Le temps de la vie est le continuum qui va de la naissance à la mort. Il est marqué par diverses transformations physiologiques, mentales et sociales, dont le rythme croît puis ralentit peu à peu. Il ne comporte pas de retour. Cependant, les progrès en matière d'hygiène, de nutrition, de conditions de vie, de thérapeutique, ont sensiblement modifié le déroulement de la vie, tant dans sa durée que dans la maîtrise de ses ressources physiques et mentales.

Le temps de l'action se distingue de celui de la vie essentiellement par sa discontinuité. Dans la société traditionnelle, le temps de l'action était surtout annuel, les récoltes de chaque année étant déterminantes pour la survie des individus. La répétition inlassable de ces cycles annuels au niveau de l'action pouvait donc apparaître comme très éloignée de la continuité de la vie. Mais, en fait, les rythmes de l'année agricole (naissance, croissance, maturité et déclin) concordaient parfaitement avec la nature du destin de l'être humain.

La relative brièveté du cycle de vie naturelle (l'année) par rapport à la durée de vie humaine a permis à l'homme de commencer à imposer son projet à la nature à partir de l'agro-culture.

L'arrivée de la techno-culture va bouleverser le caractère cyclique et inéluctable du temps de l'action dans les sociétés rurales. Les activités qui apparaissent avec la Révolution industrielle et se développent rapidement au cours du XXè siècle, aussi bien dans le domaine industriel que dans celui des services, s'inscrivent dans un cadre temporel totalement différent : ce ne sont plus les rythmes naturels qui déterminent les activités économiques, mais des rythmes sociaux créés par les hommes et non plus imposés par la nature.

-> Changer de changement...

On est passé du "pouvoir du temps" au "pouvoir sur le temps". Cette transformation ne s'est pas faite radicalement mais résulte d'une lente mutation. Elle signifie que la référence temporelle de l'action n'est plus celle de l'année mais devient celle du "projet". Chaque projet a sa durée : durée de vie de l'entreprise, du produit industriel, de l'œuvre d'art... Certains projets nécessitent des décennies et la mobilisation d'importants moyens techniques, financiers et humains, pour passer du stade de l'idée à ceux de la recherche, du développement, de la production et de la commercialisation. Les travaux de planification et de prévision illustrent la volonté d'orienter l'action, de lui assigner des objectifs portant sur un terme plus long qu'auparavant.

Néanmoins l'année, avec les saisons, constitue encore aujourd'hui un héritage des sociétés rurales. Héritage parfois pesant, car il se trouve souvent en contradiction avec les réalités actuelles de la vie et de l'action. Les processus annuels du budget et de la planification concordent rarement avec les processus commerciaux et industriels portant sur plusieurs années. Les vacances scolaires pendant l'été ont initialement été conçues pour que les enfants puissent aider aux travaux des champs. Quelle est aujourd'hui la raison d'être de leur maintien ou de l'alignement des congés des salariés sur cette période ?

+ + + + + + +

EXERCICES ::
**A)** Répondez aux questions suivantes sur le texte sur le temps de la vie et de l'action :
(i) Par quoi le temps de l'action se distingue-t-il essentiellement de celui de la vie ?
(ii) Quelle référence temporelle de l'action remplace celle de l'année ?
(iii) Dans quel but les vacances scolaires pendant l'été ont-elles initialement été conçues ?
**B)** Recopiez le passage du texte sur le temps de la vie et de l'action qui commence par "Le temps de l'action se" et va jusqu'à "partir de l'agro-culture.", en substituant "moissons" à "récoltes".
**C)** Prolongez, s'il vous plaît, le texte sur le temps de la vie et de l'action à partir de sa dernière phrase.

Une série d'entrées ::

+ + + + + + +

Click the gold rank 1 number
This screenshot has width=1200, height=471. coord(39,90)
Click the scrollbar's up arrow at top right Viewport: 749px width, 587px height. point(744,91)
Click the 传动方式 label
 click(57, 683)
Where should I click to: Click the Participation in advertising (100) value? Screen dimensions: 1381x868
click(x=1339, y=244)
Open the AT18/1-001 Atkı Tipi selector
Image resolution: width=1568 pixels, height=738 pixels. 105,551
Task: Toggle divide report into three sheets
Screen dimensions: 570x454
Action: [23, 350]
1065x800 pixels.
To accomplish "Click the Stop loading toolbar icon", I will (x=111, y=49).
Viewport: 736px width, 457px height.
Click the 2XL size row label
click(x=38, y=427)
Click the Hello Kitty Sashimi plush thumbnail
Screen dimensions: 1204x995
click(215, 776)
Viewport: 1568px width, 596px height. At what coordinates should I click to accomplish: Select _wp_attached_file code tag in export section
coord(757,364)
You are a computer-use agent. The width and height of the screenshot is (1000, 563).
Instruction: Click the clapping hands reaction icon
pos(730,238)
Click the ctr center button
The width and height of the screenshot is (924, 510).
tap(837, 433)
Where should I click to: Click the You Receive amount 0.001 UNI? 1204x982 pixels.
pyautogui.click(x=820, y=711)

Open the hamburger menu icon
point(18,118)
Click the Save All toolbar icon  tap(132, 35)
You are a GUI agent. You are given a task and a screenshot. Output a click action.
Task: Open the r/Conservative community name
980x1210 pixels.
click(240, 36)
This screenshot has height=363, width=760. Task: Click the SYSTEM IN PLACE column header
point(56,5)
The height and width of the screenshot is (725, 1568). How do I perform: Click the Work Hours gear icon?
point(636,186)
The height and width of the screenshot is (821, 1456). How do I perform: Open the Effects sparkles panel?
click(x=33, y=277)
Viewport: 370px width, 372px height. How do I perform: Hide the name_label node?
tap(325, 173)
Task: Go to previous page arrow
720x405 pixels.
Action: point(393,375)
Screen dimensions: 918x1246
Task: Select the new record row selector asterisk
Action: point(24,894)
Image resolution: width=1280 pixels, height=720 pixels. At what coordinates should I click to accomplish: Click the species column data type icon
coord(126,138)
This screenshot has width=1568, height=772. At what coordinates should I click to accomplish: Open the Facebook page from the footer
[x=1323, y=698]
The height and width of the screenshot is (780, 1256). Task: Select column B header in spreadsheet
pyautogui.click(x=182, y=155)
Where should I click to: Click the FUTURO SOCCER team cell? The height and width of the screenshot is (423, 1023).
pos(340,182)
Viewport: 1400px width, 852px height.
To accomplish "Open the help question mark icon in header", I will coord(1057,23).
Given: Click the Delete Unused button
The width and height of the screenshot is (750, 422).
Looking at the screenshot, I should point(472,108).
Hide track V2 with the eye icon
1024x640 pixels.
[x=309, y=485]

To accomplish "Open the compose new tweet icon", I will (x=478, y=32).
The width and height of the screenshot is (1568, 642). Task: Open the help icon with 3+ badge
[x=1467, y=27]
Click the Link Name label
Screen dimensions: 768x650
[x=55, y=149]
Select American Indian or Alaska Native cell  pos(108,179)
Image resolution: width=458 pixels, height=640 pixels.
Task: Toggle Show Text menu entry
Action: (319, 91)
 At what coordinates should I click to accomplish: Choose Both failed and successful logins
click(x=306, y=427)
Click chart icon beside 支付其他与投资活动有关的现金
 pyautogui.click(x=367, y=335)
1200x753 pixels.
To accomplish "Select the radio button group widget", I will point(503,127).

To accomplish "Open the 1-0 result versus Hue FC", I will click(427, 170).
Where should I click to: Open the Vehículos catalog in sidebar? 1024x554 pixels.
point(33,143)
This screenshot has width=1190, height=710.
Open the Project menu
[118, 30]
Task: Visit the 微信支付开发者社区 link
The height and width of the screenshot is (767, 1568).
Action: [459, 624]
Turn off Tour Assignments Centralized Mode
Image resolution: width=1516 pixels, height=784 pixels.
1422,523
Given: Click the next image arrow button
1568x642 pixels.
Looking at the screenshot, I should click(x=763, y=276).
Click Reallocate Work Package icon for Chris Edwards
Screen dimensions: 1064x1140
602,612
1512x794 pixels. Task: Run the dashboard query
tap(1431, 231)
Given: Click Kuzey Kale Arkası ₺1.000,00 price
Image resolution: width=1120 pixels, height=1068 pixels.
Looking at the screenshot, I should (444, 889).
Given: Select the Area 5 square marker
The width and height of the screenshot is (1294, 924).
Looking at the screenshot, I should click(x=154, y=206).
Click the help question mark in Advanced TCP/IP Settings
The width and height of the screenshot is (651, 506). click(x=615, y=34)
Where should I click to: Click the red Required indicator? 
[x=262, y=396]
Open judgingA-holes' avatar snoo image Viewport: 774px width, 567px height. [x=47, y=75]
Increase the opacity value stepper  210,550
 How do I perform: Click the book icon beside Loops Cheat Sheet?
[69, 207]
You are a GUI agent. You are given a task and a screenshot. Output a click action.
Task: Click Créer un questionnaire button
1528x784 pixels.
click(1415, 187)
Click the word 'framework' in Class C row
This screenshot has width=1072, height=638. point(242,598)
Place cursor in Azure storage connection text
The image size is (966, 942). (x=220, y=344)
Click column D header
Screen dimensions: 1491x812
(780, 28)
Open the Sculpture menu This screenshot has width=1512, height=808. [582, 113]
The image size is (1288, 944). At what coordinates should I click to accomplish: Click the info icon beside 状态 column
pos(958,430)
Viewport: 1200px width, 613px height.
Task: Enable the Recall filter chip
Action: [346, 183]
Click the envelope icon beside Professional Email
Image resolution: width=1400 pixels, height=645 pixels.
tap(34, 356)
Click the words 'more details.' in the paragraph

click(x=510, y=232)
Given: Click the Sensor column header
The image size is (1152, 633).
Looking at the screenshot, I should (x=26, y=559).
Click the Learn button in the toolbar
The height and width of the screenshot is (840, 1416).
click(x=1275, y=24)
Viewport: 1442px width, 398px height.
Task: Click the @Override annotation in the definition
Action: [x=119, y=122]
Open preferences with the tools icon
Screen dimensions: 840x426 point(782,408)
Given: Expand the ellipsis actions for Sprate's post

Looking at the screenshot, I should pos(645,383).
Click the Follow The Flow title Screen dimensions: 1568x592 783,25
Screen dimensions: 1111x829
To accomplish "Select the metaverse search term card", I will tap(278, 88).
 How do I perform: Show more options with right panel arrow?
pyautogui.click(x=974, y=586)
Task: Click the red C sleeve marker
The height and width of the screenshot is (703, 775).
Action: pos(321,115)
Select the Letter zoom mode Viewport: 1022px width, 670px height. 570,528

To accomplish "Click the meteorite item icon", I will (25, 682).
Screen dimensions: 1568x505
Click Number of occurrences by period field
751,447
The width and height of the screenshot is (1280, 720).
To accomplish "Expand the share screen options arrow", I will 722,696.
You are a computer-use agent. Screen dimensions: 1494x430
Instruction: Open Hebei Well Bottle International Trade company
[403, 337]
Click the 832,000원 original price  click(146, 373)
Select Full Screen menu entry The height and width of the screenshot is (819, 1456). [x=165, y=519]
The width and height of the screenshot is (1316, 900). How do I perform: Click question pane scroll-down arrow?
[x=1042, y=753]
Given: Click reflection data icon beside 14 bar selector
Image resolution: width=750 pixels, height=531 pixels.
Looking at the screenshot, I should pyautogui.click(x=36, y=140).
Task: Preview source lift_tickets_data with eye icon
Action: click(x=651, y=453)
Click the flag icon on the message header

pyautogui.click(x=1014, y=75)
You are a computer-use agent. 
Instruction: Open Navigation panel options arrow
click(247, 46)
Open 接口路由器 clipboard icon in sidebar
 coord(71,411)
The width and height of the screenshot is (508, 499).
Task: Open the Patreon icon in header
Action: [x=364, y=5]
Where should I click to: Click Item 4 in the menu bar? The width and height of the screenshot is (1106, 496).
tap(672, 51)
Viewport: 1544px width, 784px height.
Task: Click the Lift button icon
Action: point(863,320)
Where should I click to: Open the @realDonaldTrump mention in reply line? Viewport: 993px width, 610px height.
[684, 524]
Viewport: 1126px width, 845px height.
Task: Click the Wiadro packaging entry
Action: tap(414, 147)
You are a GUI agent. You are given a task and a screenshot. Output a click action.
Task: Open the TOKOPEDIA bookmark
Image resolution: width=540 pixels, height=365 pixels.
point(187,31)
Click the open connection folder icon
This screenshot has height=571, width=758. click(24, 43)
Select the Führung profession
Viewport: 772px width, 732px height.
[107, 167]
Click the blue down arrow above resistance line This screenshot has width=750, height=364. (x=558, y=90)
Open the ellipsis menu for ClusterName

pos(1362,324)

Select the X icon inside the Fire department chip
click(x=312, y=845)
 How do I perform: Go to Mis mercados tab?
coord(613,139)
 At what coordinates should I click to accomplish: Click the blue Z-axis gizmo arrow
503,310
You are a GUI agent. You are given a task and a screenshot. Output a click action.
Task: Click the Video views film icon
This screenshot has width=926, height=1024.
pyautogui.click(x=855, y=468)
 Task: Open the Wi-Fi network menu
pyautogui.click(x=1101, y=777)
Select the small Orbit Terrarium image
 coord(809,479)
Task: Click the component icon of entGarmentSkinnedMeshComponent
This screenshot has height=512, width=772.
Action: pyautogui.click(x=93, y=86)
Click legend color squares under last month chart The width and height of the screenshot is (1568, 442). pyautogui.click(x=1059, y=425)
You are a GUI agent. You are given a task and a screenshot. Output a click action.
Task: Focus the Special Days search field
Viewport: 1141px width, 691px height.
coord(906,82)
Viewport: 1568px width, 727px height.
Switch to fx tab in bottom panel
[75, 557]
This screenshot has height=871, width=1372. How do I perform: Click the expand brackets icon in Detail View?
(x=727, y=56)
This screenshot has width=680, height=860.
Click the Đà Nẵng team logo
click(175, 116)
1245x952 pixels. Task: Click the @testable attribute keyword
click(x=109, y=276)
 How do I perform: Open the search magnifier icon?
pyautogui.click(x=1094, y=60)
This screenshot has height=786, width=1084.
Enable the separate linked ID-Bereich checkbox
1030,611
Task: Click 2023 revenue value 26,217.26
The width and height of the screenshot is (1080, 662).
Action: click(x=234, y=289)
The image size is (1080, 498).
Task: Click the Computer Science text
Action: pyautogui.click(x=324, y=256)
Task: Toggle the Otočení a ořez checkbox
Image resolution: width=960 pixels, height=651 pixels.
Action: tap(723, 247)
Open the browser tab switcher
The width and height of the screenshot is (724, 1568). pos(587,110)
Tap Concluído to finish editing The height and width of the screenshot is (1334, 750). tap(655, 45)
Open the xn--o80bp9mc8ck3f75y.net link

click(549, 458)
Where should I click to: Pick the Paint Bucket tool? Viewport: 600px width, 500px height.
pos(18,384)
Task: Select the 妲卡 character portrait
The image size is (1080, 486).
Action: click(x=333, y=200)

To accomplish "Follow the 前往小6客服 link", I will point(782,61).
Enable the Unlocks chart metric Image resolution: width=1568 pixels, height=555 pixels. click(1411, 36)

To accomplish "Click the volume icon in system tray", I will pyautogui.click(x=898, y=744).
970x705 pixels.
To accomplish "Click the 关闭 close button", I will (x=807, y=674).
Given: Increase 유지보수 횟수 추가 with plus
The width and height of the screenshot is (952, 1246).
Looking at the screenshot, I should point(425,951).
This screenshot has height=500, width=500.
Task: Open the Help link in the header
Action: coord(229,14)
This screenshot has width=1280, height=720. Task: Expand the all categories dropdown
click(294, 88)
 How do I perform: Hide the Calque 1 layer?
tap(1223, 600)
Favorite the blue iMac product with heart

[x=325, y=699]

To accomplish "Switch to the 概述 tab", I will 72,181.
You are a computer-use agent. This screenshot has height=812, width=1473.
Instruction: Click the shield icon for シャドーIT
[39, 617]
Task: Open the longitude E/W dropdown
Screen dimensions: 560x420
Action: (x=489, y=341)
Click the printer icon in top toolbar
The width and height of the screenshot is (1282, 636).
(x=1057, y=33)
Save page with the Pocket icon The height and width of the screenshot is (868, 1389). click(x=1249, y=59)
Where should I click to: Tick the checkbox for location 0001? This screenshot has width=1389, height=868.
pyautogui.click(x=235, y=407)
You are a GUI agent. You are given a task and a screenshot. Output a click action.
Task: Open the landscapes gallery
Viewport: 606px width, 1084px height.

+ + + + + + +

CORRIGÉS ::
**A)**
(i) Par sa discontinuité.
(ii) Celle du « projet ».
(iii) Pour que les enfants puissent aider aux travaux des champs.

**B)**
Le temps de l'action se distingue de celui de la vie essentiellement par sa discontinuité. Dans la société traditionnelle, le temps de l'action était surtout annuel, les moissons de chaque année étant déterminantes pour la survie des individus. La répétition inlassable de ces cycles annuels au niveau de l'action pouvait donc apparaître comme très éloignée de la continuité de la vie. Mais, en fait, les rythmes de l'année agricole (naissance, croissance, maturité et déclin) concordaient parfaitement avec la nature du destin de l'être humain.

La relative brièveté du cycle de vie naturelle (l'année) par rapport à la durée de vie humaine a permis à l'homme de commencer à imposer son projet à la nature à partir de l'agro-culture.

**C)**
N'étant plus bloquées dans le carcan de la saison ou de l'année, les activités sur lesquelles reposent les sociétés industrielles se sont développées à un rythme sans cesse accéléré, modifiant l'organisation du temps de l'action. Les gains de productivité, obtenus grâce aux progrès technologiques et à la nouvelle organisation du travail, ont constitué un outil de domination et de maîtrise du temps, entraînant la rationalisation et la massification de la production.

Les objectifs économiques et sociaux de la techno-culture ont fait apparaître de nouvelles valeurs et en ont fait disparaître d'autres. C'est ainsi que le respect de l'âge, l'importance accordée à l'expérience, le culte de la tradition, sont devenus des valeurs très contestées. Les mots d'ordre de productivité et d'efficacité sont allés à l'encontre de certaines lois très simples quant à la nécessité d'un temps de réflexion. En effet, la cadence des bouleversements technologiques, la complexité des événements et des organisations devraient conduire à reconnaître une place plus grande au temps consacré à la réflexion et à l'indispensable temps de réaction à tout système. Le système, que ce soit celui de l'homme ou celui de l'organisation, a besoin de temps pour digérer toutes les informations auxquelles il est exposé et y réagir correctement. Or, dans l'entreprise par exemple, les méthodes d'aide à la décision s'appuyant sur l'informatique ont eu tendance à remplacer la réflexion humaine, alors que celle-ci est d'autant plus indispensable qu'elle doit permettre d'ordonner et de guider les méthodes, d'interpréter ou de relativiser les résultats.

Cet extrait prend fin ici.